It was a critical moment in the deadly sequence of events that
unfolded outside a Queens strip club early Saturday: in a crowd in
front of Club Kalua, Joseph Guzman, according to the police, shouted,
"Yo, get my gun."

An undercover officer working at the club trailed Mr. Guzman and his
friends to their car a couple of blocks away -- giving up his
undercover role and inserting himself into a potential arrest.

The officer, according to the account a colleague said he gave,
confronted the group with his own gun drawn. A moment later, 50 shots
had been fired, killing one of Mr. Guzman's companions, Sean Bell, who
was to be married later that day, and wounding Mr. Guzman and a third
man, Trent Benefield.

Mr. Guzman, it turned out, had no gun in the car. Neither did anyone
else. The officer's fear, if that was what motivated him, was unfounded.

Since the shooting, little has emerged about Mr. Guzman, 31, and Mr.
Benefield, 23, or their version of those events. Mr. Benefield,
according to a law enforcement official, has said he thought Mr. Bell,
23, panicked when he saw the armed officer, mistaking him for a threat
and prompting him to step on the accelerator, setting off the crash
that escalated the confrontation.

But as prosecutors and the police seek to learn the details of what
happened, Mr. Guzman's actions, particularly as the police have
portrayed them, seem destined for serious scrutiny.

Mr. Guzman has had several run-ins with the law in his life, records
show, but his family and friends insisted he later embarked on a
different path.

— Given information —
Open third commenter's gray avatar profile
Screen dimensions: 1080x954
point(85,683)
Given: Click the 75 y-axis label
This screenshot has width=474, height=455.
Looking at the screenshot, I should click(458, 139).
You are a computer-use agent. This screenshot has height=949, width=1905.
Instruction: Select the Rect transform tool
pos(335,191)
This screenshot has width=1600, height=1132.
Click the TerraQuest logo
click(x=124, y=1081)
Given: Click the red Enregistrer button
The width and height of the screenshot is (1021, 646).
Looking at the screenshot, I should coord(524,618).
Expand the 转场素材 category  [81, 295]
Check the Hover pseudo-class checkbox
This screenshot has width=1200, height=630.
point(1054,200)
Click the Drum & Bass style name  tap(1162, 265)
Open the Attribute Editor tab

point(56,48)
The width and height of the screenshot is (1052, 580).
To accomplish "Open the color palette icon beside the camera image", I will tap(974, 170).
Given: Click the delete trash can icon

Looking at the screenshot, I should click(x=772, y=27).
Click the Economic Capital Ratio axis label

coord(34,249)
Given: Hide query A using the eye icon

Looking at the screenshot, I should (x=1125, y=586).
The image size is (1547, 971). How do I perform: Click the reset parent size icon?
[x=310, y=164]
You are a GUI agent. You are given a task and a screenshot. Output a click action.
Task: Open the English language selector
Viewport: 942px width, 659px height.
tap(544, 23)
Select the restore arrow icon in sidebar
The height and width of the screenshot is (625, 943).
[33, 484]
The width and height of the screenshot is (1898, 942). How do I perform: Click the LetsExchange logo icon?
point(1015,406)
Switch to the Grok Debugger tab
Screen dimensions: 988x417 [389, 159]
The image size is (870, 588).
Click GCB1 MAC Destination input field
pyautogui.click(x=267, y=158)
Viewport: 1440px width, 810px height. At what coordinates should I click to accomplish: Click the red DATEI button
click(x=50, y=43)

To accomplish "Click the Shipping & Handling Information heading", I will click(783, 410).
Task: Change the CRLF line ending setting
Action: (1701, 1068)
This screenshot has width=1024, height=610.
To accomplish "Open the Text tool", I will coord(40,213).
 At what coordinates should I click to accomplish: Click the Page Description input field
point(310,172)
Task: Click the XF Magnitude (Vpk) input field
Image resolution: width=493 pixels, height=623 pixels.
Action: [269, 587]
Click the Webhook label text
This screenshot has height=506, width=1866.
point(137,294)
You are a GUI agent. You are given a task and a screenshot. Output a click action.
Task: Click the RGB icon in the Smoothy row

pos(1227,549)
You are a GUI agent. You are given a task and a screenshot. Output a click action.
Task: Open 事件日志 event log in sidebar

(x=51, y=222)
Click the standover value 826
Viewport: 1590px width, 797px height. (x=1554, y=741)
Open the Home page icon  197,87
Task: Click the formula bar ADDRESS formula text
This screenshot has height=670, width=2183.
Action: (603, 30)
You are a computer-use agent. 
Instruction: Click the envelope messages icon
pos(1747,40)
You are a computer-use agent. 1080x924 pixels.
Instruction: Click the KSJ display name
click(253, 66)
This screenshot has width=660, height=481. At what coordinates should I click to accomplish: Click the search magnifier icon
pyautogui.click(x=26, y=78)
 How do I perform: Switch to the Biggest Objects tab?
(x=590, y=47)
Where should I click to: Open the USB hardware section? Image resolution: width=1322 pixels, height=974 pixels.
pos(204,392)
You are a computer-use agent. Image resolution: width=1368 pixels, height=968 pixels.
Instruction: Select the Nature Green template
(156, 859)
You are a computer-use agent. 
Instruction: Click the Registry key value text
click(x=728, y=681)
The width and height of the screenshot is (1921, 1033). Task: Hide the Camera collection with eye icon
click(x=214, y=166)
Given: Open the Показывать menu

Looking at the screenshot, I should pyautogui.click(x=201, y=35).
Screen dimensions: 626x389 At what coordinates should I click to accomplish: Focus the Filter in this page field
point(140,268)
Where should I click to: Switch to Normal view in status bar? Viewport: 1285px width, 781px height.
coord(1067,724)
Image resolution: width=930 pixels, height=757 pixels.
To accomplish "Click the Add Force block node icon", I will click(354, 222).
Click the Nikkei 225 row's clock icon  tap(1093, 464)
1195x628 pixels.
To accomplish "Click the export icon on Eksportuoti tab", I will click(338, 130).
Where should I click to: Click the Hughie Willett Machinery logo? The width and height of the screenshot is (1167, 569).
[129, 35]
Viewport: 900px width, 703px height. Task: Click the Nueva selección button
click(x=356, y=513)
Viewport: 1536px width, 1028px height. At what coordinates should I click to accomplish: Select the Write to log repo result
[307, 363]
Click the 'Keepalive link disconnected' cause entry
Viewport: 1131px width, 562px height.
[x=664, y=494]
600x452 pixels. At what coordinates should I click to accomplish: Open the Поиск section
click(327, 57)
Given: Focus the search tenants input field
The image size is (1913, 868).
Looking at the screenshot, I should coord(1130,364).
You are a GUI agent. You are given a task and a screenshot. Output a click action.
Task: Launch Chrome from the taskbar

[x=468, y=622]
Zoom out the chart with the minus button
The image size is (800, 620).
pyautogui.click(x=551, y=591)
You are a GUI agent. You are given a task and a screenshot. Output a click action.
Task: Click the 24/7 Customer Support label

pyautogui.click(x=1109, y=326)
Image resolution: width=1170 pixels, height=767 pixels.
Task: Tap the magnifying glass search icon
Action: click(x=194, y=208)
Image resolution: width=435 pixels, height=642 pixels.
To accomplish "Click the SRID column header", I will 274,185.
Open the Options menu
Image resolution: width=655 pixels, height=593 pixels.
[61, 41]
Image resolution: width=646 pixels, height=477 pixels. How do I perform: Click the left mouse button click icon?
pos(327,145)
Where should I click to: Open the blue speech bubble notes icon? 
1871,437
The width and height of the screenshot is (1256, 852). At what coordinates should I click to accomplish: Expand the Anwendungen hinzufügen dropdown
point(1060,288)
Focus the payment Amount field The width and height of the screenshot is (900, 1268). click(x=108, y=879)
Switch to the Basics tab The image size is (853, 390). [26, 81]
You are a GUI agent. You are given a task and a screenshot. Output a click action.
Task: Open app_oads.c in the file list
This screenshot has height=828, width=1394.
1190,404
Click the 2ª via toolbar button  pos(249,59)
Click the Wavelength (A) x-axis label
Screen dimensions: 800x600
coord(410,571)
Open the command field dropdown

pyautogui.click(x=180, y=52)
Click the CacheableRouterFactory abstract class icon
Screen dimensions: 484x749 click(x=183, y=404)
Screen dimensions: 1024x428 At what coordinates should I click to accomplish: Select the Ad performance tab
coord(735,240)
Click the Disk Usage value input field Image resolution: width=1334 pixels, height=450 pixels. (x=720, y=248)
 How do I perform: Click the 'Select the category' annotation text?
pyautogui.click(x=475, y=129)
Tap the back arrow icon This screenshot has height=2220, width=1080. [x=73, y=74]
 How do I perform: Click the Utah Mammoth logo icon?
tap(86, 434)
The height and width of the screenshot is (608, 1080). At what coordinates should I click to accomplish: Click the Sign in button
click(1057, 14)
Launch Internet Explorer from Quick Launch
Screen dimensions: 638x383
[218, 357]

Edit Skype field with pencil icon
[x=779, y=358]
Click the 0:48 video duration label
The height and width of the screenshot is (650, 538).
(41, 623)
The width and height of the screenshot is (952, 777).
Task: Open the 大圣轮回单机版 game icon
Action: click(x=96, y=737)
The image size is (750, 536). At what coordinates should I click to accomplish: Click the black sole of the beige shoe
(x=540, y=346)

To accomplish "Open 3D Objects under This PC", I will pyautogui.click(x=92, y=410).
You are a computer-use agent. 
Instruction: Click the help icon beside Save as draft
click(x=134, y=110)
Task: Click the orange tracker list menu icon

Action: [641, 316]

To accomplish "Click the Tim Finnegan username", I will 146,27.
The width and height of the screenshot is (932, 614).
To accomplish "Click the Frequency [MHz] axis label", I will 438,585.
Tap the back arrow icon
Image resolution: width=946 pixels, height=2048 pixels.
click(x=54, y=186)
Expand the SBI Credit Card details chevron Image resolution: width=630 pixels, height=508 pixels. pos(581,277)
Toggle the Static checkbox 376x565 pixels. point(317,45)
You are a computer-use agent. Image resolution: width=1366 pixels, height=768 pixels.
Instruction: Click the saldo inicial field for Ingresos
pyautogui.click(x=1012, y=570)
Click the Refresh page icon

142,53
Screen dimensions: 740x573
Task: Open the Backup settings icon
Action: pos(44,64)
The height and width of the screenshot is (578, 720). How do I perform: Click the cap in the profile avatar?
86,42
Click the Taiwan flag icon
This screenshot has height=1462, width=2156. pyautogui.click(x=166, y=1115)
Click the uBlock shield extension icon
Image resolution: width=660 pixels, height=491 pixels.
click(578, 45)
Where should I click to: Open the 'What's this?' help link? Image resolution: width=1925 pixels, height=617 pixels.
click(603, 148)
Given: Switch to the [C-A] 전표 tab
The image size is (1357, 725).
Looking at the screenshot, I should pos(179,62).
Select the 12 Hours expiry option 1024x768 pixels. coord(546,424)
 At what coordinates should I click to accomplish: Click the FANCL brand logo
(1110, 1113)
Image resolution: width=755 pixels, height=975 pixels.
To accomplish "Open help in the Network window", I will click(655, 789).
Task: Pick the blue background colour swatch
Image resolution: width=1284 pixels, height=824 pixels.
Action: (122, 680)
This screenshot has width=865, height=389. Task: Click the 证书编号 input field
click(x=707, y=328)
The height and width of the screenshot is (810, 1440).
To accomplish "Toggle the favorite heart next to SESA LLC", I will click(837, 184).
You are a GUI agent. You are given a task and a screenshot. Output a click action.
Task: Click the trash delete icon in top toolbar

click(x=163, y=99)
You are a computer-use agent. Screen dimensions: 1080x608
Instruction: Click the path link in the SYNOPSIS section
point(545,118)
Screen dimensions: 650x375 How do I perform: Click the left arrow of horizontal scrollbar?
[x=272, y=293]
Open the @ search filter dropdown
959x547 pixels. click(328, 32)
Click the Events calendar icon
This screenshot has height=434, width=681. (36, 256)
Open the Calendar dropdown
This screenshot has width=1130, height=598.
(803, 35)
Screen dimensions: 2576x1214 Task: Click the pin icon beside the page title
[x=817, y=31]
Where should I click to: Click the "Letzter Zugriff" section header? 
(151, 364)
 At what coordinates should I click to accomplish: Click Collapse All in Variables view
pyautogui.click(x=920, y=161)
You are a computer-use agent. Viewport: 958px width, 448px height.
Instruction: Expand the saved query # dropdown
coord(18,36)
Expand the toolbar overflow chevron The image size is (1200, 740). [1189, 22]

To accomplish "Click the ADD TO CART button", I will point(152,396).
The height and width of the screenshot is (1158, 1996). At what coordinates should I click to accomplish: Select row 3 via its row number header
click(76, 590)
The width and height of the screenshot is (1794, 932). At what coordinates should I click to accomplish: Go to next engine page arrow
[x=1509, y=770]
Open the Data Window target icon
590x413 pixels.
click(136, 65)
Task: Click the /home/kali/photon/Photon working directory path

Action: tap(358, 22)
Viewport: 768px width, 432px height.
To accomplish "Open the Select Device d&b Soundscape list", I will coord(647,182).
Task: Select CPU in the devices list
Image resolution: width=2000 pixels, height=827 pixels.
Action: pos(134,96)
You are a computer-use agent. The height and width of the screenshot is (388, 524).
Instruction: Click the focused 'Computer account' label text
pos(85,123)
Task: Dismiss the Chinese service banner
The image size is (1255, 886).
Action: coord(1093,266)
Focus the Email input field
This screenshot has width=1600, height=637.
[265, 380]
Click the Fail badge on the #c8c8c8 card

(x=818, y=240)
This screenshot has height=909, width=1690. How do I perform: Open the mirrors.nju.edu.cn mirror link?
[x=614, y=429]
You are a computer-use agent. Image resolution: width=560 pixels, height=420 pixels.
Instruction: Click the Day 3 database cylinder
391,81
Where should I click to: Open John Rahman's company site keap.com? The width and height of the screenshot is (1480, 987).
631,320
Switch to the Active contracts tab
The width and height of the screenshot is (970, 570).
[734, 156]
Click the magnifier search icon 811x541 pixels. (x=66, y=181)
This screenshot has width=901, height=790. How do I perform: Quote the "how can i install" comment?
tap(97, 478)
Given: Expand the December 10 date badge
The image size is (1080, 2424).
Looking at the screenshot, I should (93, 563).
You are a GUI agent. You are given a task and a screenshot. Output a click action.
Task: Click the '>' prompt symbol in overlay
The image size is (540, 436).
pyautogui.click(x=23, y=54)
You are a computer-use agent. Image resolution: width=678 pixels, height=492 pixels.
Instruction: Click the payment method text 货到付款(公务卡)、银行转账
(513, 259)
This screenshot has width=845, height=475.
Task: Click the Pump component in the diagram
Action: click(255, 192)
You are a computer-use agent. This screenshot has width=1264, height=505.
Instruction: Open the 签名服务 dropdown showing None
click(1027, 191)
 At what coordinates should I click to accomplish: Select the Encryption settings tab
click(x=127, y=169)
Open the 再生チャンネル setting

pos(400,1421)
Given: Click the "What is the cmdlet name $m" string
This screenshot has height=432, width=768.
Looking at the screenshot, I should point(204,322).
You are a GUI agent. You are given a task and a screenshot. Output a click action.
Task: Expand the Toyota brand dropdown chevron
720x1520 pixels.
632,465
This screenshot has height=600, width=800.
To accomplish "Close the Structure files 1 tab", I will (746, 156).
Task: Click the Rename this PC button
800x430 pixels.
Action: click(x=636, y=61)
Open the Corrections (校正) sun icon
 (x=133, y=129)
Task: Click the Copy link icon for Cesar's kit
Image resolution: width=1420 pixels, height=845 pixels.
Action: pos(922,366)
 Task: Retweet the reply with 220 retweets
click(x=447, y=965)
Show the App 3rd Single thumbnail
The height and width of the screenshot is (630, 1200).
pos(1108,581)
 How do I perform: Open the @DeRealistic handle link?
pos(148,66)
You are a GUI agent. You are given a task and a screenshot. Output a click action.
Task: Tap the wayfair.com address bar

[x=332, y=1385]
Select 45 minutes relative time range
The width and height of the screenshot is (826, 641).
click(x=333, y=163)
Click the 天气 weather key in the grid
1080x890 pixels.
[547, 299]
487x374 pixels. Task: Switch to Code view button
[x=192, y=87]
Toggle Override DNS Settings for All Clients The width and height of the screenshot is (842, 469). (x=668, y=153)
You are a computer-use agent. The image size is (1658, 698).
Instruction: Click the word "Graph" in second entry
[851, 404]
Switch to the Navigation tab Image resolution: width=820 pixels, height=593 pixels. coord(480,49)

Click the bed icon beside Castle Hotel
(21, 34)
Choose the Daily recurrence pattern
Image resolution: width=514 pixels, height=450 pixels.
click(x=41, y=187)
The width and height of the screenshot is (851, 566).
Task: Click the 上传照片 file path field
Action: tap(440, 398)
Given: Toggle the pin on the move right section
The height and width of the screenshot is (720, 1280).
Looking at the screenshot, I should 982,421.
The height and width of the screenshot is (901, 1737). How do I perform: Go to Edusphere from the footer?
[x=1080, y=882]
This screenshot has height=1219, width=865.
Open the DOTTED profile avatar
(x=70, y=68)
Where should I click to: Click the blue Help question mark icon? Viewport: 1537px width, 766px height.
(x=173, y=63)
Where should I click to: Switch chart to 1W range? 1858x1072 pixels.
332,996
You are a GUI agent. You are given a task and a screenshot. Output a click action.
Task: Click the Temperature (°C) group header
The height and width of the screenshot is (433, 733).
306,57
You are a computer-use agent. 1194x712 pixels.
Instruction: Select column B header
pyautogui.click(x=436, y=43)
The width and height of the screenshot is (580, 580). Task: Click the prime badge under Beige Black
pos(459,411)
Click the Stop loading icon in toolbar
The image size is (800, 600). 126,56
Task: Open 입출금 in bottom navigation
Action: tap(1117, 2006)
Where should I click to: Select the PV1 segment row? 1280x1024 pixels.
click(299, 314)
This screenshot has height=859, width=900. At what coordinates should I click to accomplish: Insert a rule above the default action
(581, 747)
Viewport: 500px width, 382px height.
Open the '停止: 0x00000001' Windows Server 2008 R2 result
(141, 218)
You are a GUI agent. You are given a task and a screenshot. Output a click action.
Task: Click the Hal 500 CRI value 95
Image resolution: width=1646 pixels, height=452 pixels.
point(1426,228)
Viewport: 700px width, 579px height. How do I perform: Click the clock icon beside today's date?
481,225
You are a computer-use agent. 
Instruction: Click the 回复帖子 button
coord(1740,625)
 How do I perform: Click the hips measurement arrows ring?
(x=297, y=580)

— Problems to solve —
1. Duplicate the stretch of the news account of the Queens strip club shooting from "Mr. Guzman, it" through "for serious scrutiny.".
2. In the news account of the Queens strip club shooting, rewrite the paragraph beginning "The officer, according to the account" in fewer words, keeping its main facts.
3. Carry the news account of the Queens strip club shooting forward from its final sentence.

— Answers by item number —
1.
Mr. Guzman, it turned out, had no gun in the car. Neither did anyone
else. The officer's fear, if that was what motivated him, was unfounded.

Since the shooting, little has emerged about Mr. Guzman, 31, and Mr.
Benefield, 23, or their version of those events. Mr. Benefield,
according to a law enforcement official, has said he thought Mr. Bell,
23, panicked when he saw the armed officer, mistaking him for a threat
and prompting him to step on the accelerator, setting off the crash
that escalated the confrontation.

But as prosecutors and the police seek to learn the details of what
happened, Mr. Guzman's actions, particularly as the police have
portrayed them, seem destined for serious scrutiny.

2. According to the account a colleague said the officer gave, he confronted the group with his gun drawn. Moments later, 50 shots had been fired. They killed Sean Bell, who was to be married that day, and wounded Mr. Guzman and Trent Benefield.

3.
Mr. Guzman, it turns out, had completed a parole term on Nov. 4, a
year after he was released from Bare Hill Correctional Facility in
Malone, in upstate New York, where he served more than two years for
selling cocaine to an undercover police officer on school grounds in
Queens. He had earlier arrests dating back to 1992 that led to guilty
pleas to disorderly conduct.

Mr. Guzman's most serious crime was committed in 1995, records show.
It was then that he was arrested and sent to state prison for a
gunpoint robbery in Queens, during which he appears to have fired his
weapon at the man he was robbing. He served nearly two years.

Last Saturday, Mr. Guzman himself became a victim. Seated in the
passenger seat of the car driven by Mr. Bell, he was shot at least 11
times by one or more of the five officers who fired their weapons in
the 4 a.m. darkness, wounded from his neck to his feet.

"There is no evidence that they were doing anything wrong," Mayor
Michael R. Bloomberg said Monday of Mr. Guzman, Mr. Bell and Mr.
Benefield. "Clearly they were victims."

Mr. Guzman remained in critical condition at Mary Immaculate Hospital
in Jamaica under the fiercely protective watch of his oldest sister,
Yolanda Guzman, 34. On Monday, Ms. Guzman refused to let investigators
from the Police Department's internal affairs division into his
hospital room, certain that they meant harm, according to a family
friend.

Outside the hospital room, Mr. Guzman's family and friends have sought
to paint a softer portrait of him -- as a father, a brother, a
soon-to-be husband..

Charles Aziz Bilal, who said he had known Mr. Guzman for 20 years,
said Mr. Guzman had been trying to turn his life around since his last
stay in prison.

He and other friends say Mr. Guzman's sister has acted as a surrogate
mother to Mr. Guzman ever since their mother, Ruby Mae, and father,
Joseph Anthony, died within a year of each other, she of breast cancer
in August 1992 and he of a stroke in May of the following year, when
Mr. Guzman was 17. A second sister, Ruby Guzman, was traveling from
Virginia yesterday to be at her brother's side.

Two months after his mother died, Mr. Guzman was arrested for assault,
but pleaded to a lesser charge, disorderly conduct. From then on, he
was in and out of jail, and has served a total of 5 years and 7 months
in jails or prisons.

But Mr. Bilal said Mr. Guzman, who worked as a bricklayer, tried to
straighten himself out after his last release from prison in October
2005.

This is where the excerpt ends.